E. Typhoons and Divine Winds: Kamikaze

Halsey: After Leyte Gulf: The overwhelming victory at the Battle of Leyte Gulf on 26 October should have provided a period of respite for Halsey’s battle weary ships and sailors. Furthermore it should have given Halsey, chastened by his mistakes at Leyte Gulf, time to plan for the first strikes to be made against Japan’s home islands since his daring ‘Doolittle Raid’ two and a half years earlier. However, these plans were interrupted. Torrential rains and topographic problems on Leyte Island put back the Seabees’ construction of airfields, which prevented General Kenney from advancing his Air Force to their planned bases. As a result the Third Fleet remained stationed off the Philippines to provide air cover.

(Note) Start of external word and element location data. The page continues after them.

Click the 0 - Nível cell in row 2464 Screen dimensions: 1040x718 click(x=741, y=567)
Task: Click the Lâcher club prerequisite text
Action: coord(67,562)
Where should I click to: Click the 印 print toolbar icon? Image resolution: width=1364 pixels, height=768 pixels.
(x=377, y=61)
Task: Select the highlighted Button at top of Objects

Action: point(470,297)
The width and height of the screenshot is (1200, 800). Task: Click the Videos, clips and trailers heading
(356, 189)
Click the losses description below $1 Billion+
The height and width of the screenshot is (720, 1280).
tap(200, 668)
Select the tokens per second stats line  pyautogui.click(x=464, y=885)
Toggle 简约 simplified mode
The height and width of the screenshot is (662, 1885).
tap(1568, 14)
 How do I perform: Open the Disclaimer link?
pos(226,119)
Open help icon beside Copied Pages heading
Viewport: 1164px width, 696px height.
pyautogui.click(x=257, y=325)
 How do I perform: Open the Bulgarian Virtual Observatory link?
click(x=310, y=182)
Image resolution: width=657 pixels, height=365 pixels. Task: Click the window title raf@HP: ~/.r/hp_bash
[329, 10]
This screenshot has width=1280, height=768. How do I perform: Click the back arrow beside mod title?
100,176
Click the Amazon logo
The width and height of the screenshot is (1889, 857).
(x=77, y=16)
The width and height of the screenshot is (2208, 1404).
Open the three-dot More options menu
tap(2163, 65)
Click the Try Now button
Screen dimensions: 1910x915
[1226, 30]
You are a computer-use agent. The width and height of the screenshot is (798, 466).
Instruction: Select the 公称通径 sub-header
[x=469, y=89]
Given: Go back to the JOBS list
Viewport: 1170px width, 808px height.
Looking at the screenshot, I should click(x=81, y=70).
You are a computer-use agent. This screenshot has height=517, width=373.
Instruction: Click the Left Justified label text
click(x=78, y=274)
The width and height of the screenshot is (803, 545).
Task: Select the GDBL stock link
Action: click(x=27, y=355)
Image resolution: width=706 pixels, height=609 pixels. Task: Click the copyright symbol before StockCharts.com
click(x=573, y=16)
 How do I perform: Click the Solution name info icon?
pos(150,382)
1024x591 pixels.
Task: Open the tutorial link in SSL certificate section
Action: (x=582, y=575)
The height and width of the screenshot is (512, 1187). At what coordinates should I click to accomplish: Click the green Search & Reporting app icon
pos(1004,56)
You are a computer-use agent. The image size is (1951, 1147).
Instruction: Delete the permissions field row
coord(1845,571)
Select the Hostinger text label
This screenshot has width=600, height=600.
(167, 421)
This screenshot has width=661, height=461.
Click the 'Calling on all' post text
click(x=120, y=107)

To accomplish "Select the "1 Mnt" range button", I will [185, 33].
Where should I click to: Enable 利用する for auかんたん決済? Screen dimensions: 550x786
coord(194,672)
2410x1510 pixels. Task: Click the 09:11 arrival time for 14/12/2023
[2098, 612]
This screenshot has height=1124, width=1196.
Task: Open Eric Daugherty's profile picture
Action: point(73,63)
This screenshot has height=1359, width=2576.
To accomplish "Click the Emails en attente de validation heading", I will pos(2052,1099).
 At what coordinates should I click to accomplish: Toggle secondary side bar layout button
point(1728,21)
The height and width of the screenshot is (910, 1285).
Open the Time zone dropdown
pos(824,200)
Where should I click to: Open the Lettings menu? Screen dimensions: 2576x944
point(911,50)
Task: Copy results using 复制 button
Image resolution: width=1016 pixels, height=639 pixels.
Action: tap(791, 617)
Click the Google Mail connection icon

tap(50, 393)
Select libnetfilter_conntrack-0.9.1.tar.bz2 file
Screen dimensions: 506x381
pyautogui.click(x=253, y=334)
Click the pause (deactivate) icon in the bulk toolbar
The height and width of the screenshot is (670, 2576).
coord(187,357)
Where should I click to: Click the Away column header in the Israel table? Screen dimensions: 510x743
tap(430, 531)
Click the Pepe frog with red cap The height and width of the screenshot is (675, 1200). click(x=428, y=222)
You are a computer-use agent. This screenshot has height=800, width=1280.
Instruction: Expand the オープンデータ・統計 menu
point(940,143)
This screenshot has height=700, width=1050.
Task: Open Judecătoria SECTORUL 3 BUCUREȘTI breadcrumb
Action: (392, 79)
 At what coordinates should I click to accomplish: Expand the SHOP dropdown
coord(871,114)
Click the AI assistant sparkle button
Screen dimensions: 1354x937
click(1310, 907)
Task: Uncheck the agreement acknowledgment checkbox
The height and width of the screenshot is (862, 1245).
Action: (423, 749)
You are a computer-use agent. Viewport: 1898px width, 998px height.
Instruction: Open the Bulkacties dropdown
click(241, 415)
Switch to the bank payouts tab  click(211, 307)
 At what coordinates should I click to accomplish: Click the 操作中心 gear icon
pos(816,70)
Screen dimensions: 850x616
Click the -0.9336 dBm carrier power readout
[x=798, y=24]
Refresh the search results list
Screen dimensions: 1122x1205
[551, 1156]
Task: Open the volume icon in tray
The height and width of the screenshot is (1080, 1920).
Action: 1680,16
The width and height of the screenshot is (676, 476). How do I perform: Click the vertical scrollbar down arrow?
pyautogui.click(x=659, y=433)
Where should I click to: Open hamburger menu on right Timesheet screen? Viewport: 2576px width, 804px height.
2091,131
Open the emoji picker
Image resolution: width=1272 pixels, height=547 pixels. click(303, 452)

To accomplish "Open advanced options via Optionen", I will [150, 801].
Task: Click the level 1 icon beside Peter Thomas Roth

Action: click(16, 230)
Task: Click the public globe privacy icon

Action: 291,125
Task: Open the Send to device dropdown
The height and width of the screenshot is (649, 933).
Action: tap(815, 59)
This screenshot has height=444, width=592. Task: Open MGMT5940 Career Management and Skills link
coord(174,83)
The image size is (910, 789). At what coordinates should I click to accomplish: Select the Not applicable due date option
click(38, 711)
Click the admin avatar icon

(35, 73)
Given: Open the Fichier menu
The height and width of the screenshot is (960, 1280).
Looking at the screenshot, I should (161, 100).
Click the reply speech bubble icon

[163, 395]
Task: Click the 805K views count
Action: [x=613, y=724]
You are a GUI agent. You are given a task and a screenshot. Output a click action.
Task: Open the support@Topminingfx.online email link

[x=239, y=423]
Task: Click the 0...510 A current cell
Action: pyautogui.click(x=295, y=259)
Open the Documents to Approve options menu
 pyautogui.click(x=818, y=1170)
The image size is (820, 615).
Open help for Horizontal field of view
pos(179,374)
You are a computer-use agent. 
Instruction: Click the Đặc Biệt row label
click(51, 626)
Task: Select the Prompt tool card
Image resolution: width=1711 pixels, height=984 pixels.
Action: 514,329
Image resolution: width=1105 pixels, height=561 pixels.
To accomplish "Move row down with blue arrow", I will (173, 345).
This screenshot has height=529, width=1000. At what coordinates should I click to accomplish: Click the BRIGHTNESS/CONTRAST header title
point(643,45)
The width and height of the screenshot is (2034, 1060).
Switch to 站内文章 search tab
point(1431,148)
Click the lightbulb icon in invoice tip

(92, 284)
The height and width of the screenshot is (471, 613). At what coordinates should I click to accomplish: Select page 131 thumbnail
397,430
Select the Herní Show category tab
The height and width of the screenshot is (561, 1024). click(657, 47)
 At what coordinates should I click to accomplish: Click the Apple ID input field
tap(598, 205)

Between 5 and 25 November 1944, Halsey mounted seven mass attacks on Luzon’s airfields. 800 Japanese aircraft were destroyed. In addition five enemy transports were sunk with the loss of 10,000 Japanese troops along with their three escorting destroyers. Even by sea, by 1944, the US could deliver devastating air power against Japan’s land based forces. The old shibboleth that aircraft carriers should always stay out of range of land-based airfields had been reversed. It was a superiority that reflected massively improved American equipment against a Japanese Air Force that was never able to produce a mass produced fighter plane to succeed the Zero; in just three years, the Mitsubishi Zero had become technologically outdated. As an American ace pilot wrote, “The Corsair was a sweet-flying baby if I ever flew one. No longer would we have to fight the Nip’s fight, for we could make our own rules.”1 [The Vought F4U Corsair, mainly built under contract by the Goodyear Tire and Rubber Company, was designed principally as a carrier aircraft though, because of its poor landing characteristics, it ended up mainly being used by the Marine Corps land based forces. It was introduced at the beginning of 1943. Heavily armed with six machine guns and four cannon, the Corsair was also faster (+37 mph) and had a 5.5 per cent faster climb rate than the American carrier fleet’s Grumman F6F Hellcat, itself a replacement for the Grumman F4F Wildcat, that was already significantly outperforming the Japanese Zero.]

Such was the success of Admiral Halsey’s mission and the increasing paucity of the Japanese opposition that the last major air strike against Luzon took place on 18 November. Halsey cancelled further major operations and set up a system of patrols. “Bull Halsey’s Third Fleet has been doing quite a job on the Japs on Luzon,” gloated Seaman James Fahey.2 But, in spite of Halsey’s air superiority over the Philippines, a new threat emerged to quickly dampen any lasting joy from the victory at the Battle of Leyte Gulf.